### WHAT YOU HAVE TO DO:
Copy out each line of the listing that has the word "checkmark" in it.

### RECORD EXCERPTS:
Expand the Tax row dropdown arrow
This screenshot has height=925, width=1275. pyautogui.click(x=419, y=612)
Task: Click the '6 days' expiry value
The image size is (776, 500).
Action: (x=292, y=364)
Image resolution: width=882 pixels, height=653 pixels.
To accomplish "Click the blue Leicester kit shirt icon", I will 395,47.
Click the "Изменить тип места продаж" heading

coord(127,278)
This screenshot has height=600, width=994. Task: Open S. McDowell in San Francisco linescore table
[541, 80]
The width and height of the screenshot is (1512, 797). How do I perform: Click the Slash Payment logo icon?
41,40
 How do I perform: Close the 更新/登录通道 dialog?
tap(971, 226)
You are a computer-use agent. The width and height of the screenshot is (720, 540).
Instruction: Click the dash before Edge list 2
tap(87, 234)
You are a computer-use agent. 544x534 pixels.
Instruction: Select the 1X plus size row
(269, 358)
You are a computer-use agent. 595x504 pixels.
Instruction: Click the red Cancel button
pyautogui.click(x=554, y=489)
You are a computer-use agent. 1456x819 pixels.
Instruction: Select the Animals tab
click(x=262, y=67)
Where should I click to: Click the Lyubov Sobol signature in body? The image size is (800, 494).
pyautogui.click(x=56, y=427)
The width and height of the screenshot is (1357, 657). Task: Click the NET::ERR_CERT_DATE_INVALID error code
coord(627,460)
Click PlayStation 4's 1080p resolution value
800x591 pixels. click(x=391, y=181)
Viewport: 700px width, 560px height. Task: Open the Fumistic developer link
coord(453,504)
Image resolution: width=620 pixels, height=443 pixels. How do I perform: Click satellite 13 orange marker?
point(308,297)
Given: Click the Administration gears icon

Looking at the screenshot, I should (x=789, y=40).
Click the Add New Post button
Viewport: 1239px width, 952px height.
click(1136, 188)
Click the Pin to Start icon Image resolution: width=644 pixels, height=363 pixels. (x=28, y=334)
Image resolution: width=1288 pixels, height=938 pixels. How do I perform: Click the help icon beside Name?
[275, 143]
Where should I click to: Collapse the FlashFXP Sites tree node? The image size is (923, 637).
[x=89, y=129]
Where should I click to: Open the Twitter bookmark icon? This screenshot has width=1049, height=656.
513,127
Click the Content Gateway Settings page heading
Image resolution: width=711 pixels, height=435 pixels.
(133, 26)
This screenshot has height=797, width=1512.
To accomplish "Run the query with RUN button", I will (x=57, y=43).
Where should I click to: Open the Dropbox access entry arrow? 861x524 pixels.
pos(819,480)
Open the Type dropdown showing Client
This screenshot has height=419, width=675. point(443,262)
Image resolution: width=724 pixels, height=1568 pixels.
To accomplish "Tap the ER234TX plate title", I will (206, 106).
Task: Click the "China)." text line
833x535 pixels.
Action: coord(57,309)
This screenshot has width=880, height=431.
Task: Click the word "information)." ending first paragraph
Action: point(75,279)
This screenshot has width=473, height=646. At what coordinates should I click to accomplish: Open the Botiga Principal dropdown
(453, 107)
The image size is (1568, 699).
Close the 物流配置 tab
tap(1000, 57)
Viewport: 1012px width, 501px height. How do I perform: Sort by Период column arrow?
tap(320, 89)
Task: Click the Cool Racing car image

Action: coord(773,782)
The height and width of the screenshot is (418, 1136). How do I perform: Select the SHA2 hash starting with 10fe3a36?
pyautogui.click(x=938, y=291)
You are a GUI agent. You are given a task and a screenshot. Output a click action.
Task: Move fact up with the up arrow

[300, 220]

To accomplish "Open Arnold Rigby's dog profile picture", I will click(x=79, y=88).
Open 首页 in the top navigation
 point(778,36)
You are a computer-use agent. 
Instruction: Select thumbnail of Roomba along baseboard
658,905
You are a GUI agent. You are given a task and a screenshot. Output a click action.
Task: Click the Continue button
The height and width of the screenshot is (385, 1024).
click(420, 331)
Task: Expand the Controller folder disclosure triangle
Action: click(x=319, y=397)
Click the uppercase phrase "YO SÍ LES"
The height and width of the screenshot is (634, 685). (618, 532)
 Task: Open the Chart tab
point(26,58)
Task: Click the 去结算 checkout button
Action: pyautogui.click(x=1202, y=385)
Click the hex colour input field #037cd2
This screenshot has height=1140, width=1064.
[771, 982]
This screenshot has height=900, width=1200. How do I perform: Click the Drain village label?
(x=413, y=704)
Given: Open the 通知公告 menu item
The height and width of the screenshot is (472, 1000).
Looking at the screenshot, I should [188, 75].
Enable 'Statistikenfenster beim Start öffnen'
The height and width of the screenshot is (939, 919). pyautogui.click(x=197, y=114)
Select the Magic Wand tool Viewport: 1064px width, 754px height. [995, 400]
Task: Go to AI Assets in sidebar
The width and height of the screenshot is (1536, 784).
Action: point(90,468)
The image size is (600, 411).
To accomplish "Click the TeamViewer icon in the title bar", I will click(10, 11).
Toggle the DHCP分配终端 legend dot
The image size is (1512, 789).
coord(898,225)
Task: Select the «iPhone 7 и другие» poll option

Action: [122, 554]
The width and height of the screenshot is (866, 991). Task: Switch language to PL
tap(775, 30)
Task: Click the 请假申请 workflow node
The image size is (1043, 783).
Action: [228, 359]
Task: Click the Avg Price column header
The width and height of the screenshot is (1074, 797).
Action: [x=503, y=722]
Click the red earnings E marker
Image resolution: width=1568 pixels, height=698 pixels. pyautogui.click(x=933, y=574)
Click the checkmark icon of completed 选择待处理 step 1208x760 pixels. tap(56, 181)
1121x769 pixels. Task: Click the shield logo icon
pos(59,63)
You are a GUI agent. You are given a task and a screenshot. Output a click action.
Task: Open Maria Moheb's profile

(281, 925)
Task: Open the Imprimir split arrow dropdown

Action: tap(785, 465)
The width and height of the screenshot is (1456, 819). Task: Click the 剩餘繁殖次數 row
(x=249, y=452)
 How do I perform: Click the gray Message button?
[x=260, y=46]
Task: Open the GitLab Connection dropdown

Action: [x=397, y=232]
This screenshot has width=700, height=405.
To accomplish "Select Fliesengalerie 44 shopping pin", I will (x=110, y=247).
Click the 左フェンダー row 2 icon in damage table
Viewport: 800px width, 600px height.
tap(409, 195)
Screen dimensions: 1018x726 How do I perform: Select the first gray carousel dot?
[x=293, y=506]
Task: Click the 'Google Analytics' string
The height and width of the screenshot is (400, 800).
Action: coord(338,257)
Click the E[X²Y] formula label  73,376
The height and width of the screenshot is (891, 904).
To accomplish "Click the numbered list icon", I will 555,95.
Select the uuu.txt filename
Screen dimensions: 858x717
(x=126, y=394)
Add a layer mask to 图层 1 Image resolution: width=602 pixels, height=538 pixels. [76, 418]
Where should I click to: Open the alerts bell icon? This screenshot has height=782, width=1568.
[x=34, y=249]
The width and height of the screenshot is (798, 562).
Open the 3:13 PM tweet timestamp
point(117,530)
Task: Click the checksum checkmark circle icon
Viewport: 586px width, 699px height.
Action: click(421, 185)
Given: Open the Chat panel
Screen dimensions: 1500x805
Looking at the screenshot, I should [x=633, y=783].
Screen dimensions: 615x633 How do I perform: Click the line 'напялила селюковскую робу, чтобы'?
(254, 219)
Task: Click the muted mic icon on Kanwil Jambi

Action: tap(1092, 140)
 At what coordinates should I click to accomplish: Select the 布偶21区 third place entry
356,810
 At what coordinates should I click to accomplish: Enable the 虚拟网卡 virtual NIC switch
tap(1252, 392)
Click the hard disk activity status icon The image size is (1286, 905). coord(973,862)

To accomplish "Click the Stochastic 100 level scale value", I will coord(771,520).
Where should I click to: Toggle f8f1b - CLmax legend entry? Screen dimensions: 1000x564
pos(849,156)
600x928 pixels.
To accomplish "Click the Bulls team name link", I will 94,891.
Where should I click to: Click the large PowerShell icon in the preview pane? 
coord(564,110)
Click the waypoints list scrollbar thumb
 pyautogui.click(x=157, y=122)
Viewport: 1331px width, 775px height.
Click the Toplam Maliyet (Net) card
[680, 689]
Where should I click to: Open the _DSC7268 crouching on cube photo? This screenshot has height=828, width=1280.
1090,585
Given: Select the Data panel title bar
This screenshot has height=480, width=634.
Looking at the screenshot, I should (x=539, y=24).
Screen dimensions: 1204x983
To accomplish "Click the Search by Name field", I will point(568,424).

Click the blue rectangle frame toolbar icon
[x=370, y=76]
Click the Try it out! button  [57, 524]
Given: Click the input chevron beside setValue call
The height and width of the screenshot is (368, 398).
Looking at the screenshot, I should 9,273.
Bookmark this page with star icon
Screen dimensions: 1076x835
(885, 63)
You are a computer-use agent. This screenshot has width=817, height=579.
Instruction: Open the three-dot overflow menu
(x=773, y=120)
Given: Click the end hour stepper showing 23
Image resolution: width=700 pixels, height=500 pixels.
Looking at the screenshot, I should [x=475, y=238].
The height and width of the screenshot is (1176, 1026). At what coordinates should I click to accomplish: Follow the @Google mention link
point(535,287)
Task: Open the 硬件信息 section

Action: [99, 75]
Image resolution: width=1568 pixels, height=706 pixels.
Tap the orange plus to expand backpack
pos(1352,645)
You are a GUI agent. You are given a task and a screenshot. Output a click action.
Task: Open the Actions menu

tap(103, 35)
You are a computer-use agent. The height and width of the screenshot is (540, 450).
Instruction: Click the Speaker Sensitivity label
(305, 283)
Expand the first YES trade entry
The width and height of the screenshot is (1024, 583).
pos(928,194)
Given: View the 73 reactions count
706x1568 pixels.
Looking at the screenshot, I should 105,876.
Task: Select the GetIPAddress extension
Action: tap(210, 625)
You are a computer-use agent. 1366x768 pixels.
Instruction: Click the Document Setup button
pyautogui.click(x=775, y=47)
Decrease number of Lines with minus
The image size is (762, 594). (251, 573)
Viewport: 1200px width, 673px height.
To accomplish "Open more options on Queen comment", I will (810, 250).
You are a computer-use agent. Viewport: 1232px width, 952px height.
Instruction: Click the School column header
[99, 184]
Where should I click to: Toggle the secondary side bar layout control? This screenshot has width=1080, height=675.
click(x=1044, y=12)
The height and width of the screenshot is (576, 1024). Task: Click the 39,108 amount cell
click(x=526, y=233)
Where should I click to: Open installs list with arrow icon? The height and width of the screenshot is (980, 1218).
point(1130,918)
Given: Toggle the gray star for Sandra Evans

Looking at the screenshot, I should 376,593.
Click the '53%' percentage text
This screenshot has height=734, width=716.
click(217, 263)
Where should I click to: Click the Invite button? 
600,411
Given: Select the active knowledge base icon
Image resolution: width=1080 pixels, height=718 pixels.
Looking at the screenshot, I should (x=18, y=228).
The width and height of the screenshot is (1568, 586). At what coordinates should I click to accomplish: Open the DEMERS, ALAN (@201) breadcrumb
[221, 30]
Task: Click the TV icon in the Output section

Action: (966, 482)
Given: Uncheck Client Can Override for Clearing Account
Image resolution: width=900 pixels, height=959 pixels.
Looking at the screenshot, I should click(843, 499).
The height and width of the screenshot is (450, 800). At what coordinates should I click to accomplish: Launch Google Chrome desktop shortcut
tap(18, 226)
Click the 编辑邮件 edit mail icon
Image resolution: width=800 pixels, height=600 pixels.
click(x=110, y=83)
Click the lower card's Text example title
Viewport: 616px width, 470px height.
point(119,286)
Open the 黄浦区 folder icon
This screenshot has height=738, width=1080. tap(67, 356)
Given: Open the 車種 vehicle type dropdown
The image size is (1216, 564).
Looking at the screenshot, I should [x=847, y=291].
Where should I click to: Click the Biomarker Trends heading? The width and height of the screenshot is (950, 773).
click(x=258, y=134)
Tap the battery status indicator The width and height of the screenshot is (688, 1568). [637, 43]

### ANSWER FOR THIS EXERCISE:
Click the checkmark icon of completed 选择待处理 step 1208x760 pixels. tap(56, 181)
Task: Click the checksum checkmark circle icon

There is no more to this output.